Interview: Leonard Greco

April 20 2014

Leonard Greco has lived in more places than most, and it’s reasonable to see how it’s reflected in his photography. His portraits range from musicians like Sébastien Tellier and Zach Condon (of Beirut) to cultural legends like GQ’s “Style Guy” Glenn O’Brien, while his ethereal still life scenes could be from another planet. He’s even ventured into the realm of video, thanks to a gamble he took on himself and a road trip. No matter the format, his unpredictable style comes through clear. Better than most, Greco knows how good it feels to get weird.
Tell us a little bit about yourself and your background.

I grew up all over…Sweden, Canada and then ended up in Bethlehem, New Hampshire for high school. I consider that my home. My grandparents moved there from Brooklyn in the 50’s to raise my dad and his brother. That area and the people there have influenced me a lot. I love it and I hate it.

During high school I played in a punk band called Bitter Youth, stole a lot, was really interested in car audio, smoking, skateboarding and lifting weights. I went to art school because my grades were too bad to even apply to most colleges. I got accepted on academic probation and was introduced to photography.

A lot of your portraits are of musicians—how did that end up being a major part of your work?

My early work was all just pictures of my friends. I guess people saw that and just thought: “Hmmm, this guy should shoot musicians.” It was intentional and unintentional at the same time.

Your still life work is a whole genre unto itself. What made you start shooting those?

It’s something that I’m actually very excited about right now and have great plans for. It’s just nice to not deal with people and focus on getting weird. I don’t know, it just feels good.

Some of your portfolio includes video work with Jay Carroll of One Trip Pass. What got you started on dabbling in video?

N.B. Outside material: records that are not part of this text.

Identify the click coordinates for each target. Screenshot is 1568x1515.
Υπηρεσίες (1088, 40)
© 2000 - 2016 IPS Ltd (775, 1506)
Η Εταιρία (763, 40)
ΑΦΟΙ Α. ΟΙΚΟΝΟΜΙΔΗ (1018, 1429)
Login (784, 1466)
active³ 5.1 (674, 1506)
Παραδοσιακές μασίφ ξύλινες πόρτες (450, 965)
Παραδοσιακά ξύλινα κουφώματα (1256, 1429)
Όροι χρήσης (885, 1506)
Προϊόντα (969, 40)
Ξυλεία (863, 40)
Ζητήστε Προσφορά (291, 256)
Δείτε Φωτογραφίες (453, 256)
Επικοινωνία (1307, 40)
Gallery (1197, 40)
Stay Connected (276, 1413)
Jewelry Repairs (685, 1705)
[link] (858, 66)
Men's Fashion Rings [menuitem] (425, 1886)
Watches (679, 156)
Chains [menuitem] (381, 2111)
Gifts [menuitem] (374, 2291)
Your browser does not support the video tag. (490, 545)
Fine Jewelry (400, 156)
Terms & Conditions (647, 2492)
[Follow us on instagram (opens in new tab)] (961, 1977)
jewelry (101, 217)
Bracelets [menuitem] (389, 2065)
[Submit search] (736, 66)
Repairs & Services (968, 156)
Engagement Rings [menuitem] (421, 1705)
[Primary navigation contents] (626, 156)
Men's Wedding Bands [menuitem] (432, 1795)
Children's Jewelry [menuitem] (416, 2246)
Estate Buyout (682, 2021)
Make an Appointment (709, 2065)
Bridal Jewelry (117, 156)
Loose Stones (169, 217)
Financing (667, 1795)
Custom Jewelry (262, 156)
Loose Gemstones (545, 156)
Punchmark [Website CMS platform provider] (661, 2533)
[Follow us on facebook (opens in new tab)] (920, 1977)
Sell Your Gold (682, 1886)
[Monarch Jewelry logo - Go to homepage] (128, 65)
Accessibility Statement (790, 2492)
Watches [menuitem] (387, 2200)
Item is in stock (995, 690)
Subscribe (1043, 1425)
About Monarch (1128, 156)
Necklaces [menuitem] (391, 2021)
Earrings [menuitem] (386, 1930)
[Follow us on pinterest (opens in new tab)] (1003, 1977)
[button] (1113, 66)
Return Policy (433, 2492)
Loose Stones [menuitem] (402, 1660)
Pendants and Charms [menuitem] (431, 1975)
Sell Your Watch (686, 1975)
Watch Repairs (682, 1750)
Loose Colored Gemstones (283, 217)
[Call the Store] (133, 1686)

I got a Super 8 years ago and shot Turbonegro during their Apocalypse Dudes tour. It just seemed so amazing. Then I lied to a company and told them I knew how to shoot video and figured it out on YouTube.

I knew Jay from working at Rogues Gallery together and told him I wanted to make some videos together. We went on a great trip through Texas and had a ton of fun. It was one of the best life experiences I’ve ever had and I wouldn’t have experienced it if I had never gambled.

What’s next for you in the second half of 2014?

New work, a book, the desert, Jess [the lady] and Cappy [the dog], and as always, trying to perfect an all-day red sauce.
Interview by Austin Bryant. All photos by Leonard Greco.

Austin Bryant is a digital ad guy and freelance writer based in Boston, MA.